##### Provided material
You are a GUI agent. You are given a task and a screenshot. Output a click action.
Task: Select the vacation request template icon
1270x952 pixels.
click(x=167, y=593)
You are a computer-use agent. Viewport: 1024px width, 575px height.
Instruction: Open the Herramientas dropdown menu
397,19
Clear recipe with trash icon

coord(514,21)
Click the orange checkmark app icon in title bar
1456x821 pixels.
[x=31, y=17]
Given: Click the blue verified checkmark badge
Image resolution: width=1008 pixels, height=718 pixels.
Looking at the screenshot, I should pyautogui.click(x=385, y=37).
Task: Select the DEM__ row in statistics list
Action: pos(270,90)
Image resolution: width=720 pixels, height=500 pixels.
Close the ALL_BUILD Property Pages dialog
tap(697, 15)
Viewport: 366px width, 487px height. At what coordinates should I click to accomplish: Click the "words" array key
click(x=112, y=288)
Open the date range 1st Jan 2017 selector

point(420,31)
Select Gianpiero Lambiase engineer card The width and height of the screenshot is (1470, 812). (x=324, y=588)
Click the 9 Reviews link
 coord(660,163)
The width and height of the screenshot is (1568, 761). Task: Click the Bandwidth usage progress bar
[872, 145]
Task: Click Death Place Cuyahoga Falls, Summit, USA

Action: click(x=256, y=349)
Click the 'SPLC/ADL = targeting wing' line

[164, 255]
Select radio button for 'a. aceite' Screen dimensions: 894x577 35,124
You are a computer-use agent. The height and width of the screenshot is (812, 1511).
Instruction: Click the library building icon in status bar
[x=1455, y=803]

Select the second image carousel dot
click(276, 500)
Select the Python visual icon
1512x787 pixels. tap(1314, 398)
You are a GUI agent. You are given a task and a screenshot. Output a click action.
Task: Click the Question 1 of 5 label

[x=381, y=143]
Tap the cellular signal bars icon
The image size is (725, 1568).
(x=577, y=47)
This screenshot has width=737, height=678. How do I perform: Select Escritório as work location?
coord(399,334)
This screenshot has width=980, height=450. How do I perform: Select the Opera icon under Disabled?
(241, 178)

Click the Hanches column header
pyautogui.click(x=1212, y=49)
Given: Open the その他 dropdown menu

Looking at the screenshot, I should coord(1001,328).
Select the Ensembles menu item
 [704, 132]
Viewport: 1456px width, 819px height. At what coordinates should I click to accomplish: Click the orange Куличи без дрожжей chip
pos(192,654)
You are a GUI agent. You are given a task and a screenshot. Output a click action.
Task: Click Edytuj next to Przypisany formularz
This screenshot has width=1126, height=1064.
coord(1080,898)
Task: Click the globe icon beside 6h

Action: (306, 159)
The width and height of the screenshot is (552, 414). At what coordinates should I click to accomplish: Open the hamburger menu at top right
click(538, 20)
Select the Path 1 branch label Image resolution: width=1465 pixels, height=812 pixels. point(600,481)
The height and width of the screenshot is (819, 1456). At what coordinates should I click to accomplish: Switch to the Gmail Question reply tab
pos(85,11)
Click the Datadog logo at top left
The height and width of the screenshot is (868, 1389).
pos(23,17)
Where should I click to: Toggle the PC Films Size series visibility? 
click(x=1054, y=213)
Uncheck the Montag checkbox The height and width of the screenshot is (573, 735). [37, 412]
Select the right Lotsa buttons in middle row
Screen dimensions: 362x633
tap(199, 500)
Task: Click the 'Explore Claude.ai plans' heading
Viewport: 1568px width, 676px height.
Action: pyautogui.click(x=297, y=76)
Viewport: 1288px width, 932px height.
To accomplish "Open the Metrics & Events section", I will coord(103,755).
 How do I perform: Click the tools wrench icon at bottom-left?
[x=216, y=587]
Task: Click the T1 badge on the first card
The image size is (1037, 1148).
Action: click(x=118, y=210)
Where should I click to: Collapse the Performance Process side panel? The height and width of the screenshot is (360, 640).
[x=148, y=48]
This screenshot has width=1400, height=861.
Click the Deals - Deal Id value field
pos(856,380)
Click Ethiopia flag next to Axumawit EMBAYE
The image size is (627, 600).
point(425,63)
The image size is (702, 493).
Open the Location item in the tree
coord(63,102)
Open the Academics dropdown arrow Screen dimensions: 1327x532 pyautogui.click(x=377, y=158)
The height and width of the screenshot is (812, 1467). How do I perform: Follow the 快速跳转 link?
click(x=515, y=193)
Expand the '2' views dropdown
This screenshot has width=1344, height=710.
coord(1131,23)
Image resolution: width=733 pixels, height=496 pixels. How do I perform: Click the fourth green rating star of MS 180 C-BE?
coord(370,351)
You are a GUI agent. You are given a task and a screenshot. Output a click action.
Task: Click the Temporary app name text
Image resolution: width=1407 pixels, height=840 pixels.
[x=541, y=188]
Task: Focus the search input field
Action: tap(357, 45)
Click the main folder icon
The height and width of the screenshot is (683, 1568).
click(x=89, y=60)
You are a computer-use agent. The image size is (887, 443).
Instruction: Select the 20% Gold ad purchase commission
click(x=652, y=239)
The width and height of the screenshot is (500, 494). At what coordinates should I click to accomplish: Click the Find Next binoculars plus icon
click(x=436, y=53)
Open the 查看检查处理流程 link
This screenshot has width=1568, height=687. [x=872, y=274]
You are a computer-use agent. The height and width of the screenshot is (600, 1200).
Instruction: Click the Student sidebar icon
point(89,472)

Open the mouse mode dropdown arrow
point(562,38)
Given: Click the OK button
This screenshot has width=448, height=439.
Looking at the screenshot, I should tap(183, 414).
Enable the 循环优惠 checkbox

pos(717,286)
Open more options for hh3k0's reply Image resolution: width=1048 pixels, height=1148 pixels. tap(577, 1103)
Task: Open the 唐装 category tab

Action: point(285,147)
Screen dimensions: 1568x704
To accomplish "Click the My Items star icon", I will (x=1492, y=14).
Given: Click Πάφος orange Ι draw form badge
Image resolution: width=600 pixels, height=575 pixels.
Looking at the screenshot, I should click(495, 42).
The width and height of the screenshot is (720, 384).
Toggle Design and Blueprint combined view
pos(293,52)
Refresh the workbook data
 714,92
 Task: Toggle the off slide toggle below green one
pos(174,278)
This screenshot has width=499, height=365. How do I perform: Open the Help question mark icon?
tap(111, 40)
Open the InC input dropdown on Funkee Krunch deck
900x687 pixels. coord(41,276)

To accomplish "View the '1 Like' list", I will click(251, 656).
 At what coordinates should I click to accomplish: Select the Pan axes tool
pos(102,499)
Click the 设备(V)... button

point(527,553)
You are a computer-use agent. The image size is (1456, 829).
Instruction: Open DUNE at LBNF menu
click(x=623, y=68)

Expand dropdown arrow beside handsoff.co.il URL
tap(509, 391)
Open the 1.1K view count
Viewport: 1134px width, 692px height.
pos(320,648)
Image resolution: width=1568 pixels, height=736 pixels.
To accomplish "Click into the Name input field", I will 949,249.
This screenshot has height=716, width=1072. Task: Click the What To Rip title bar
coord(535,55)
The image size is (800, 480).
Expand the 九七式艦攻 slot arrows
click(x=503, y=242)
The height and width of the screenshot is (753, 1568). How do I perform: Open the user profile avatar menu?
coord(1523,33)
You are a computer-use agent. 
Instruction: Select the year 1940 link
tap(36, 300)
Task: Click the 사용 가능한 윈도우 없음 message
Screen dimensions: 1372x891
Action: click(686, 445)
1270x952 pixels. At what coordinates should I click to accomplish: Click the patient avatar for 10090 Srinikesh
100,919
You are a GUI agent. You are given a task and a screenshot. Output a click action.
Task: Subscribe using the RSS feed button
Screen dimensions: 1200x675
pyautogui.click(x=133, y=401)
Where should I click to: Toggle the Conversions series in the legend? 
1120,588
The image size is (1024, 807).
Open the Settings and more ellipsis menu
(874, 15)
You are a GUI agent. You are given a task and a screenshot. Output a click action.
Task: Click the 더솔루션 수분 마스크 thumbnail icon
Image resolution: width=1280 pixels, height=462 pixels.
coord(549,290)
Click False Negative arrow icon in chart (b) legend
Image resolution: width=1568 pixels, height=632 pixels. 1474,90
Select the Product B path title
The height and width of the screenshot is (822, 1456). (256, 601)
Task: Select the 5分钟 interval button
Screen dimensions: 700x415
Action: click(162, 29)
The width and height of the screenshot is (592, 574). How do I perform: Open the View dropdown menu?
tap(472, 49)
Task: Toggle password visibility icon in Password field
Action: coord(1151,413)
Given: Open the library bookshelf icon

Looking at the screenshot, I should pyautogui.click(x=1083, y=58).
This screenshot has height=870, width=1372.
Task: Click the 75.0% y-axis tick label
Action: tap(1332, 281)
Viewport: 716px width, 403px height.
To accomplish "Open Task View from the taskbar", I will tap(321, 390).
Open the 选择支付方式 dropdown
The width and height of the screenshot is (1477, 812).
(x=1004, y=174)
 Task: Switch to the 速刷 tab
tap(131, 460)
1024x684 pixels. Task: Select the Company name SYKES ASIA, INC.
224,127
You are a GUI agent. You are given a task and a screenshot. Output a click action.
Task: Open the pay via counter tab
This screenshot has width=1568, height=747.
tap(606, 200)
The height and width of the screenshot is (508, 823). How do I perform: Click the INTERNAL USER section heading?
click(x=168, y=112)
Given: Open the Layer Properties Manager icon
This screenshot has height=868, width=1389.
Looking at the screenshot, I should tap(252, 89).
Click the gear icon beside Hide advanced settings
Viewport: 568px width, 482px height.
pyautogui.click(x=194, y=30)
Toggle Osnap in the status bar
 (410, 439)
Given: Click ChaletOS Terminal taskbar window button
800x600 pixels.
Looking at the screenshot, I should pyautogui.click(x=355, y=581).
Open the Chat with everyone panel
##########
Set problem –
Rewrite the rows that start at the line containing "Given: Click the OK button" and end with the line containing "point(527,553)", changing "Refresh" to "Reload" and keeping everything else the same.

Complete response –
Given: Click the OK button
This screenshot has width=448, height=439.
Looking at the screenshot, I should tap(183, 414).
Enable the 循环优惠 checkbox

pos(717,286)
Open more options for hh3k0's reply Image resolution: width=1048 pixels, height=1148 pixels. tap(577, 1103)
Task: Open the 唐装 category tab

Action: point(285,147)
Screen dimensions: 1568x704
To accomplish "Click the My Items star icon", I will (x=1492, y=14).
Given: Click Πάφος orange Ι draw form badge
Image resolution: width=600 pixels, height=575 pixels.
Looking at the screenshot, I should click(495, 42).
The width and height of the screenshot is (720, 384).
Toggle Design and Blueprint combined view
pos(293,52)
Reload the workbook data
 714,92
 Task: Toggle the off slide toggle below green one
pos(174,278)
This screenshot has width=499, height=365. How do I perform: Open the Help question mark icon?
tap(111, 40)
Open the InC input dropdown on Funkee Krunch deck
900x687 pixels. coord(41,276)

To accomplish "View the '1 Like' list", I will click(251, 656).
 At what coordinates should I click to accomplish: Select the Pan axes tool
pos(102,499)
Click the 设备(V)... button

point(527,553)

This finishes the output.